Whitepaper

Introduction to confidential computing

The broad definition of confidential computing refers to the protection of data during computation.

While currently it is common to protect data in transit (TLS) and in storage via encryption, protection of data during computation has only recently become viable.

There are two different approaches taken to achieve this, trusted execution environments and approaches based on mathematical methods that are completely trustless but are limited in application and have performance overhead.

Trusted execution environments

A trusted execution environment is any enviroment that can make guarantees around the correctness, and security of the computation it performes. However here we talk about the implmentations that have the smallest TCB(Trusted Computing Base).
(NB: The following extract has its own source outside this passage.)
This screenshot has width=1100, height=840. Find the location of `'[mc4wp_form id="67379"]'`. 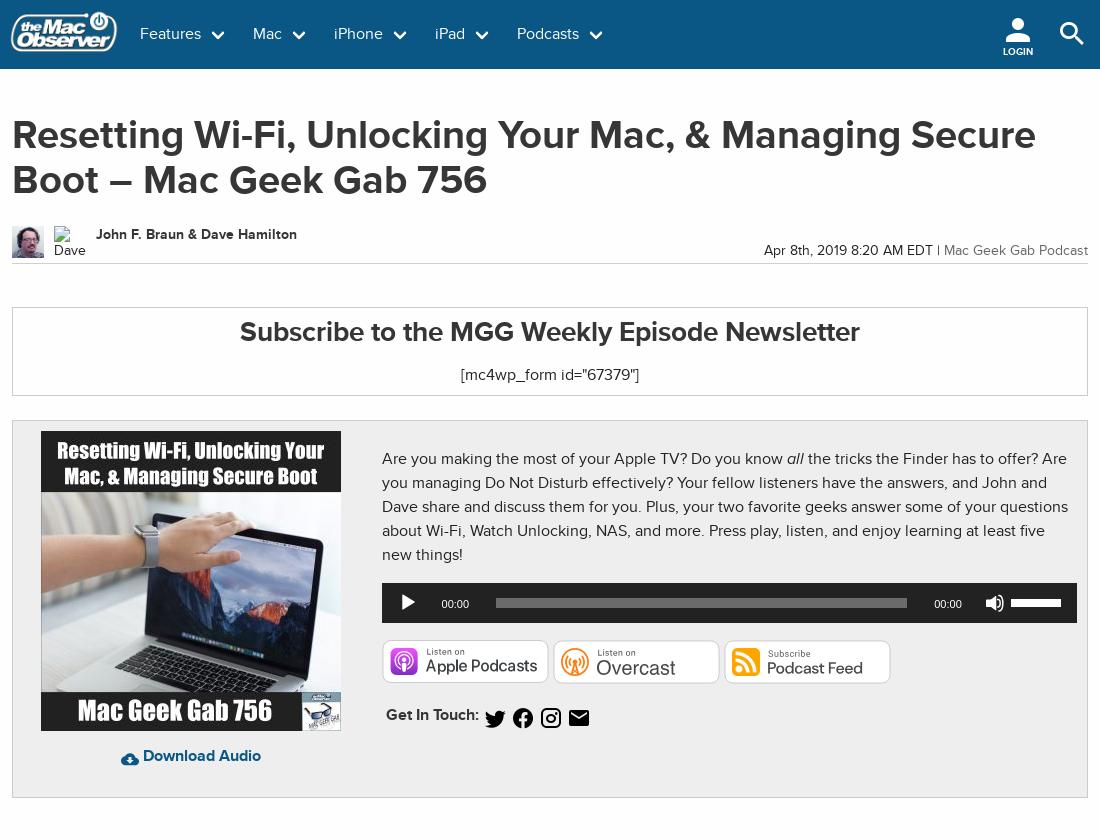

'[mc4wp_form id="67379"]' is located at coordinates (550, 374).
All of these implmentations have the capability to prove what code is running in them and are able to get secrets delivered to them securely. Using a process called remote attestation, they prove to any external party the integrity of the code. They then exchange data via encrypted channels in and out of this trusted execution environment running trusted code.

Intel SGX

Intel introduced SGX(Software Guard Extensions) in 2015. These additional security related instructions that enable a process to protect itself from the operating system with protection provided by the hardware.

However applications need to be re-written to use these instructions which makes the barrier to entry high. However the open-source Gramine OS abstracts away the complexity and let's apps run in enclaves without modification.

There was a previous memory limit of 256 MB which has since been increased to 1 TB with the 3rd Generation Intel Xeon processors. Details: https://www.intel.com/content/www/us/en/support/articles/000059614/software/intel-security-products.html

The final remaining limitation that can't be overcome is the performance overhead of the security instructions.

AWS Nitro Enclaves

AWS released Nitro Enclaves in 2020. This technology allows an AWS virtual machine (EC2) to carve out a portion of it's CPU cores and memory into a secure enclave. It's TCB(Trusted Computing Base) is the hypervisor instead of the CPU when compared to Intel SGX. It doesn't have network access or disk access by design. It can only communicate with the host virtual machine via v-socket.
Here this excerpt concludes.